2022-11-02 16:23:15 | INFO | metaseq.hub_utils | loading model(s) from /home/arahul/blenderbot3/bb3_30B/reshard/reshard.pt 2022-11-02 16:23:15 | INFO | torch.distributed.distributed_c10d | Added key: store_based_barrier_key:2 to store for rank: 0 2022-11-02 16:23:15 | INFO | torch.distributed.distributed_c10d | Rank 0: Completed store-based barrier for key:store_based_barrier_key:2 with 1 nodes. 2022-11-02 16:23:34 | INFO | metaseq.checkpoint_utils | Done reading from disk
Also i want to mention that I have a single gpu server with 81GB of RAM. so i am keeping MODEL_PARALLEL=1 & TOTAL_WORLD_SIZE=1
@Tacacs-1101 Indeed, the resharded checkpoints would not work with 1 GPU because the model parallel parts require at least 4 GPUs to start the distributed process groups (the config suggestions above might still be relevant, though).

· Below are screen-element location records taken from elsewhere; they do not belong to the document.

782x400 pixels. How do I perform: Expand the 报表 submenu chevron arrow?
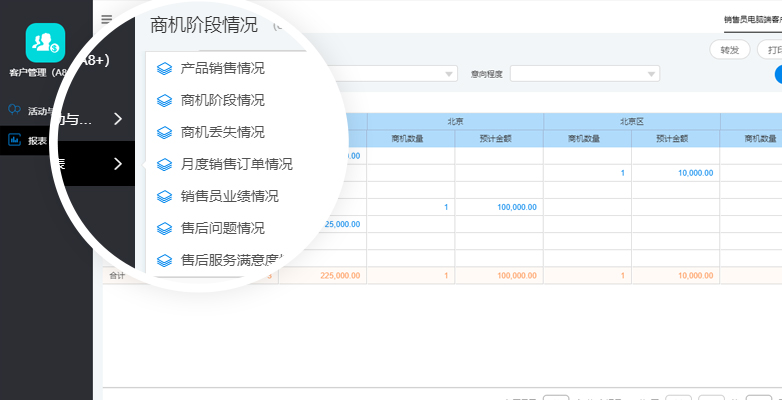[x=118, y=164]
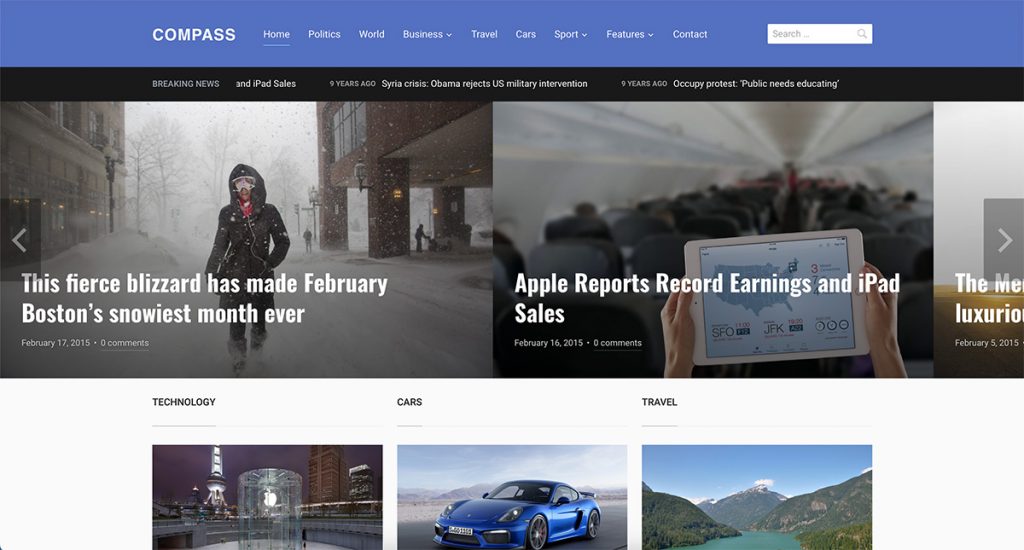Open the Contact page link
The image size is (1024, 550).
(690, 35)
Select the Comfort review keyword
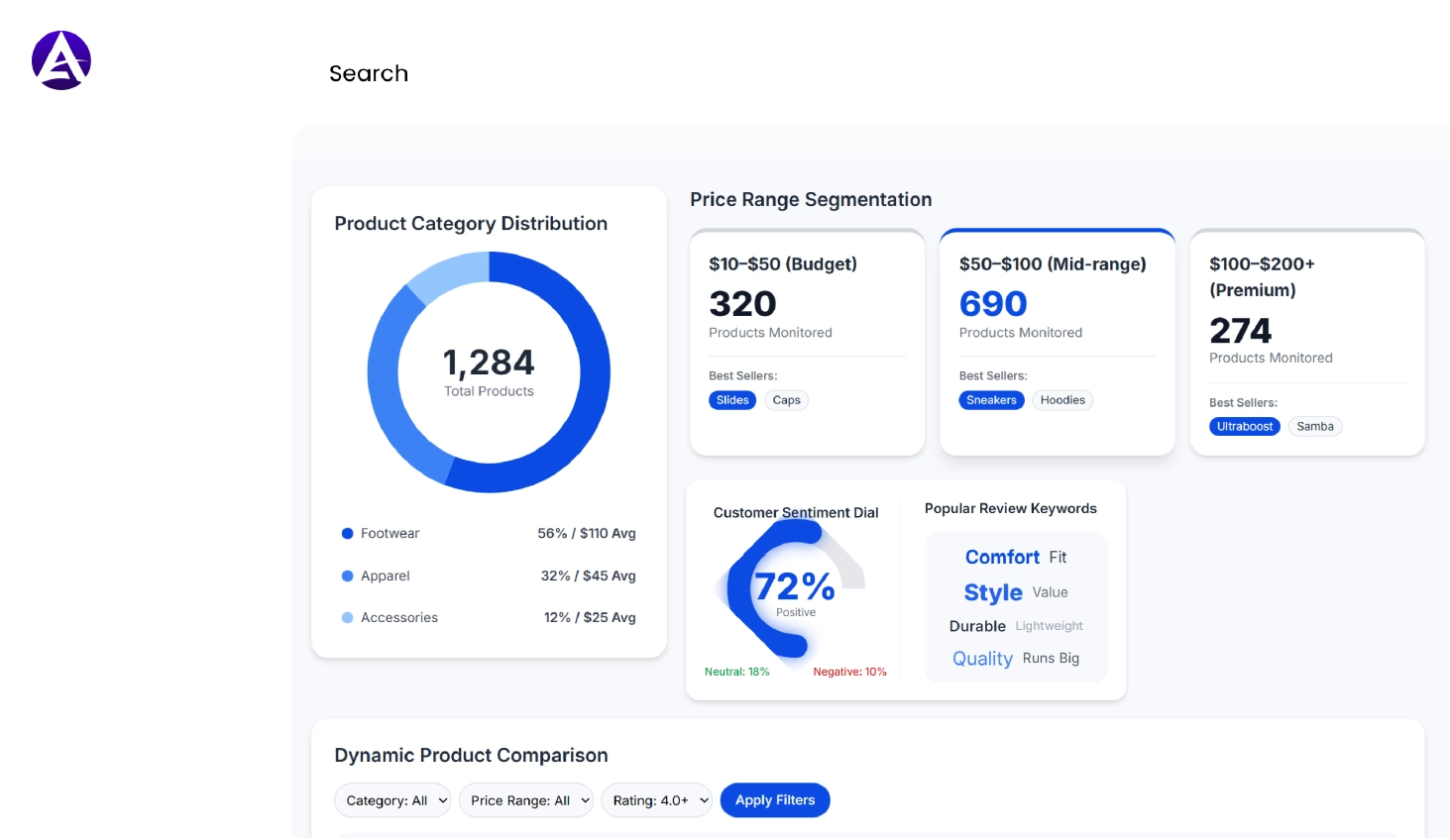1450x840 pixels. click(x=1002, y=557)
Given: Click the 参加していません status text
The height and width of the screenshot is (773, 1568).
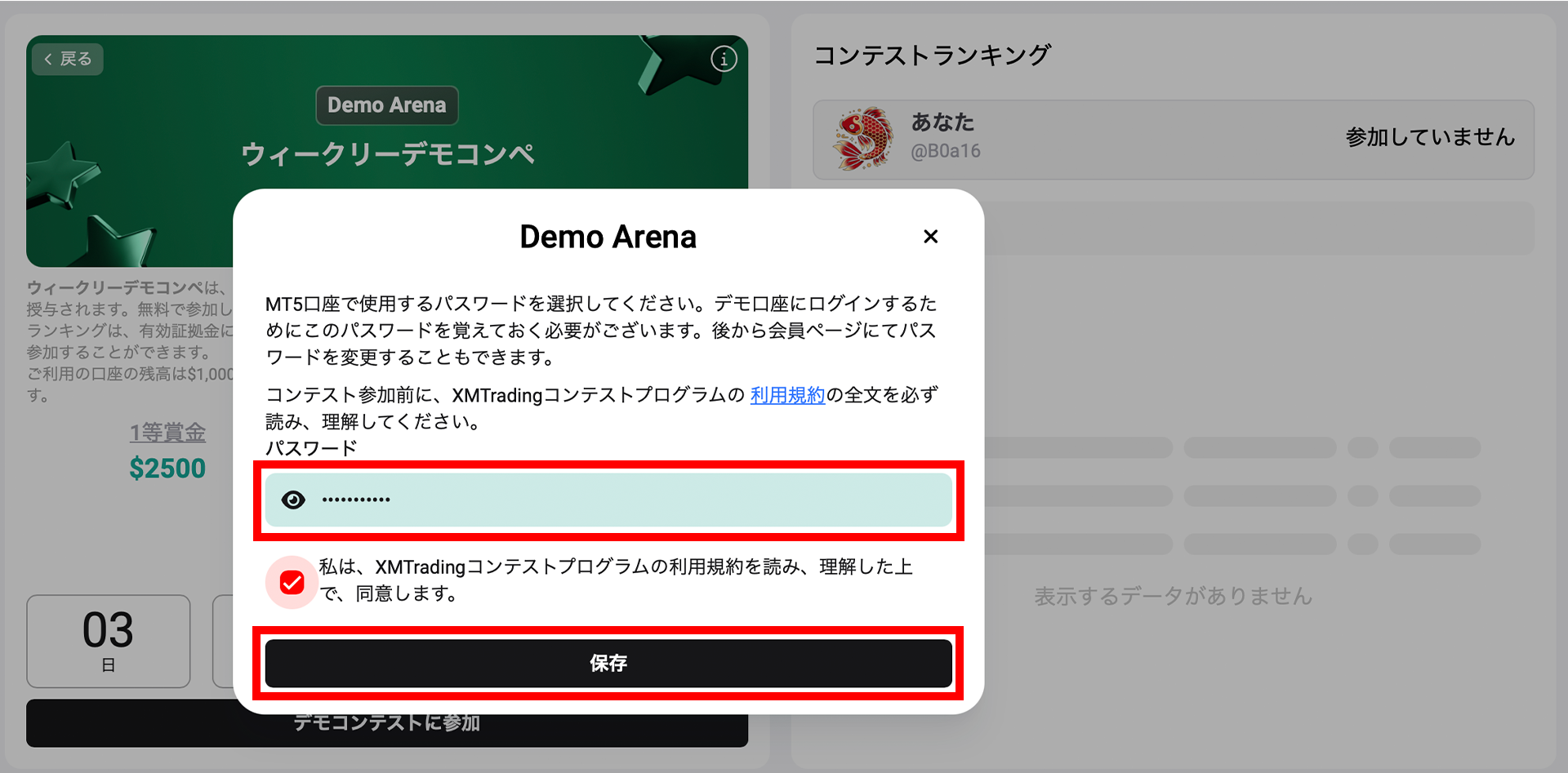Looking at the screenshot, I should 1430,137.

If you only have one GPU, then you would need to merge all model parallel parts into a singleton checkpoint. The script consolidate_fsdp_shards.py might be helpful here. Note that the singleton checkpoint might not fit into your single GPU (that's why we often keep model parallel parts).
It's been a while without any update, so I'm closing the issue now. Please let us know if you need further help.